Menu

Caution

Grafana Alloy is the new name for our distribution of the OTel collector. Grafana Agent has been deprecated and is in Long-Term Support (LTS) through October 31, 2025. Grafana Agent will reach an End-of-Life (EOL) on November 1, 2025. Read more about why we recommend migrating to Grafana Alloy.

Important: This documentation is about an older version. It's relevant only to the release noted, many of the features and functions have been updated or replaced. Please view the current version.

Open source

otelcol.receiver.kafka

otelcol.receiver.kafka accepts telemetry data from a Kafka broker and forwards it to other otelcol.* components.

NOTE: otelcol.receiver.kafka is a wrapper over the upstream OpenTelemetry Collector kafka receiver from the otelcol-contrib distribution. Bug reports or feature requests will be redirected to the upstream repository, if necessary.

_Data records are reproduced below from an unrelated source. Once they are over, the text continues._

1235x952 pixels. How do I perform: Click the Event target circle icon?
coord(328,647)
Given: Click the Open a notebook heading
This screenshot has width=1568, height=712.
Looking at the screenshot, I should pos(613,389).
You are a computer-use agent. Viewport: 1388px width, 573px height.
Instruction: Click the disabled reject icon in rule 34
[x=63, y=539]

Multiple otelcol.receiver.kafka components can be specified by giving them different labels.

Usage

river
otelcol.receiver.kafka "LABEL" {
  brokers          = ["BROKER_ADDR"]
  protocol_version = "PROTOCOL_VERSION"

  output {
    metrics = [...]
    logs    = [...]
    traces  = [...]
  }
}

Arguments

The following arguments are supported:

NameTypeDescriptionDefaultRequired
brokersarray(string)Kafka brokers to connect to.yes
protocol_versionstringKafka protocol version to use.yes
topicstringKafka topic to read from.no
encodingstringEncoding of payload read from Kafka."otlp_proto"no
group_idstringConsumer group to consume messages from."otel-collector"no
client_idstringConsumer client ID to use."otel-collector"no
initial_offsetstringInitial offset to use if no offset was previously committed."latest"no
resolve_canonical_bootstrap_servers_onlyboolWhether to resolve then reverse-lookup broker IPs during startup."false"no

If topic is not set, different topics will be used for different telemetry signals:

  • Metrics will be received from an otlp_metrics topic.
  • Traces will be received from an otlp_spans topic.
  • Logs will be received from an otlp_logs topic.

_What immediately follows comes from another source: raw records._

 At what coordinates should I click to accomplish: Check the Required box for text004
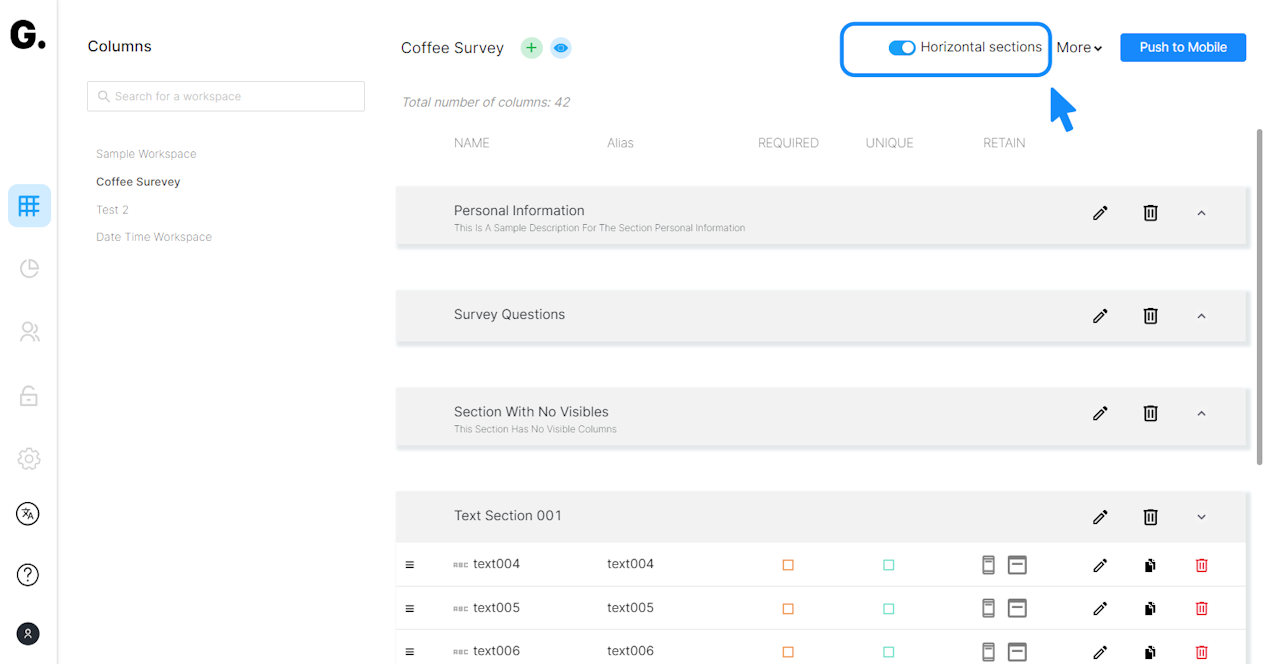point(788,565)

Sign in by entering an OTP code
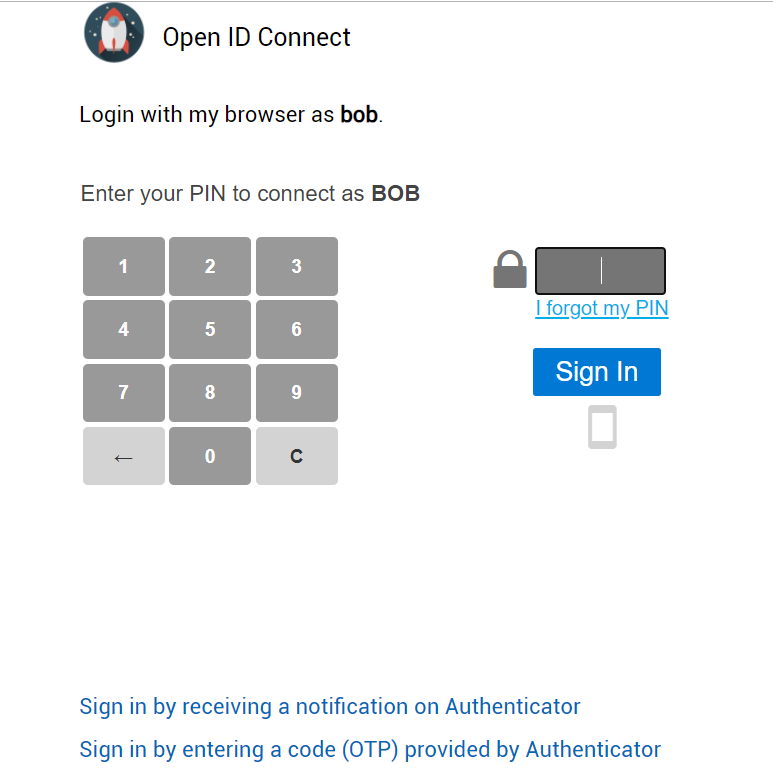[370, 749]
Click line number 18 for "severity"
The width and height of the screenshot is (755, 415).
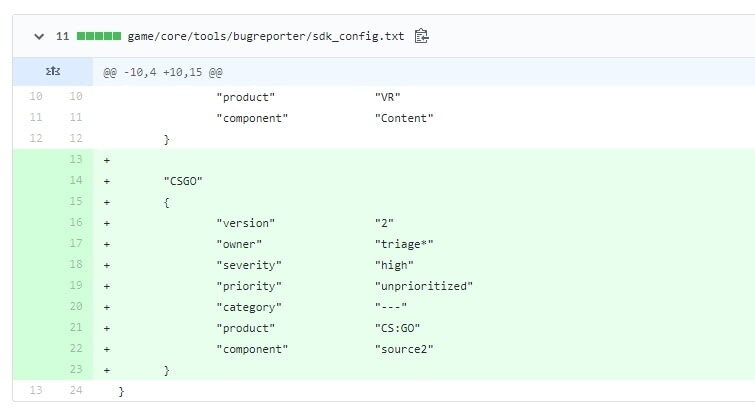pos(76,264)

If topic is set to a specific value, then only the signal type that corresponds to the data stored in the topic must be set in the output block. For example, if topic is set to "my_telemetry", then the "my_telemetry" topic can only contain either metrics, logs, or traces. If it contains only metrics, then otelcol.receiver.kafka should be configured to output only metrics.

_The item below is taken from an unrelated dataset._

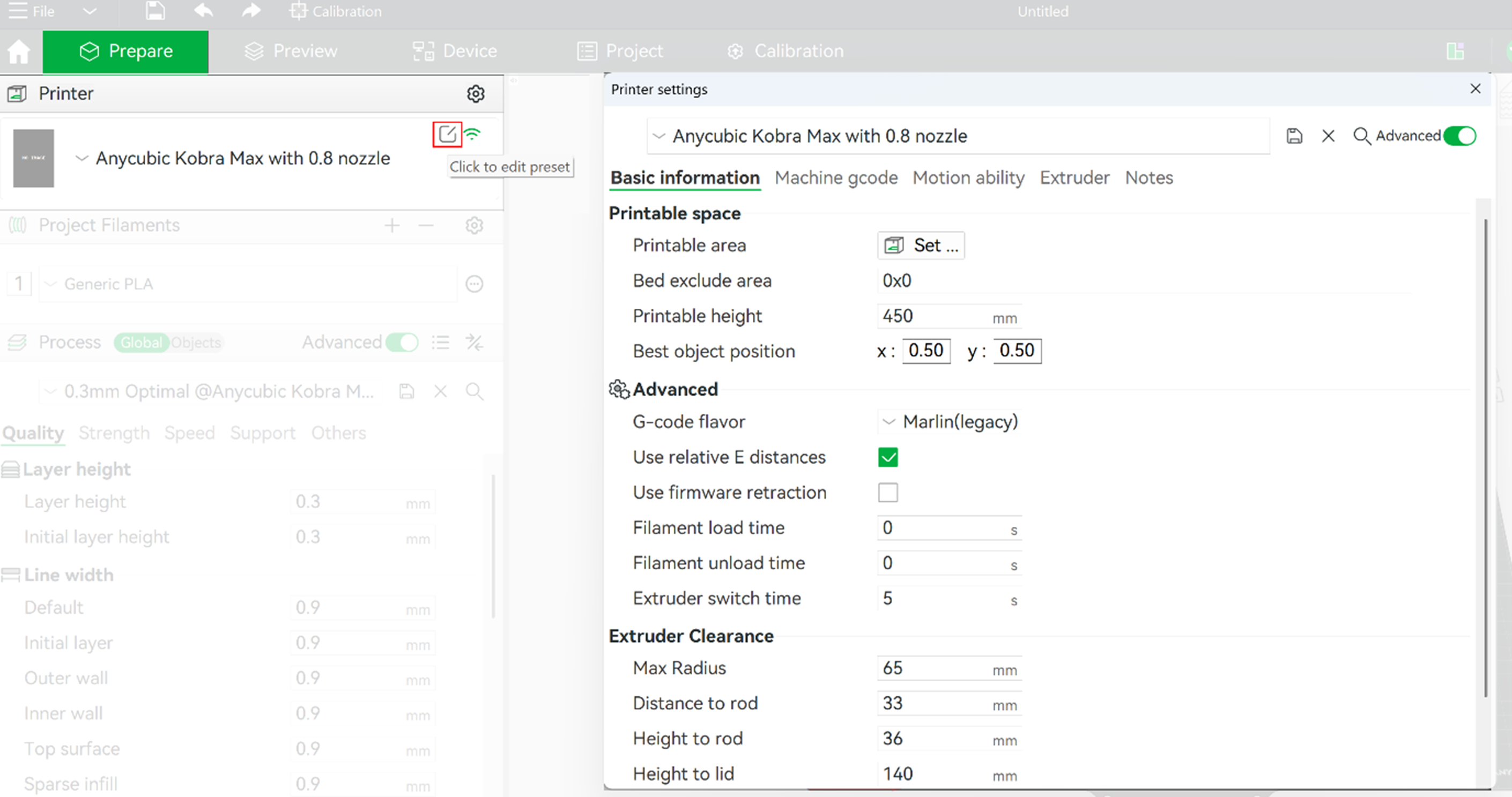Click the Printable height input field

coord(933,316)
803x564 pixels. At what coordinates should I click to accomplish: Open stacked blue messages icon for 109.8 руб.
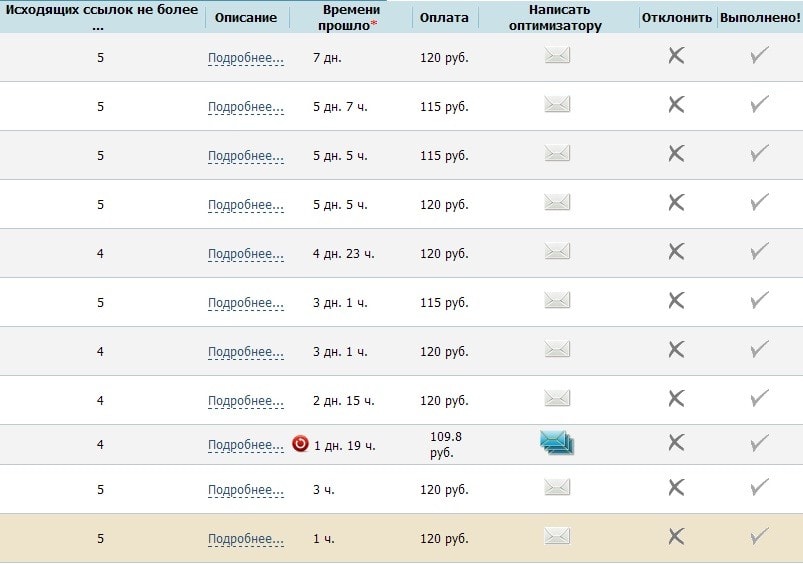point(557,442)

The encoding argument determines how to decode messages read from Kafka. encoding must be one of the following strings:

  • "otlp_proto": Decode messages as OTLP protobuf.
  • "jaeger_proto": Decode messages as a single Jaeger protobuf span.
  • "jaeger_json": Decode messages as a single Jaeger JSON span.
  • "zipkin_proto": Decode messages as a list of Zipkin protobuf spans.
  • "zipkin_json": Decode messages as a list of Zipkin JSON spans.
  • "zipkin_thrift": Decode messages as a list of Zipkin Thrift spans.
  • "raw": Copy the log message bytes into the body of a log record.
  • "text": Decode the log message as text and insert it into the body of a log record. By default, UTF-8 is used to decode. A different encoding can be chosen by using text_<ENCODING>. For example, text_utf-8 or text_shift_jis.
  • "json": Decode the JSON payload and insert it into the body of a log record.
  • "azure_resource_logs": The payload is converted from Azure Resource Logs format to an OTLP log.

"otlp_proto" must be used to read all telemetry types from Kafka; other encodings are signal-specific.

initial_offset must be either "latest" or "earliest".

Blocks

The following blocks are supported inside the definition of otelcol.receiver.kafka:

HierarchyBlockDescriptionRequired
authenticationauthenticationConfigures authentication for connecting to Kafka brokers.no
authentication > plaintextplaintextAuthenticates against Kafka brokers with plaintext.no
authentication > saslsaslAuthenticates against Kafka brokers with SASL.no
authentication > sasl > aws_mskaws_mskAdditional SASL parameters when using AWS_MSK_IAM.no
authentication > tlstlsConfigures TLS for connecting to the Kafka brokers.no
authentication > kerberoskerberosAuthenticates against Kafka brokers with Kerberos.no
metadatametadataConfigures how to retrieve metadata from Kafka brokers.no
metadata > retryretryConfigures how to retry metadata retrieval.no
autocommitautocommitConfigures how to automatically commit updated topic offsets to back to the Kafka brokers.no
message_markingmessage_markingConfigures when Kafka messages are marked as read.no
header_extractionheader_extractionExtract headers from Kafka records.no
debug_metricsdebug_metricsConfigures the metrics which this component generates to monitor its state.no
outputoutputConfigures where to send received telemetry data.yes

The > symbol indicates deeper levels of nesting. For example, authentication > tls refers to a tls block defined inside an authentication block.

authentication block

The authentication block holds the definition of different authentication mechanisms to use when connecting to Kafka brokers. It doesn’t support any arguments and is configured fully through inner blocks.

plaintext block

The plaintext block configures PLAIN authentication against Kafka brokers.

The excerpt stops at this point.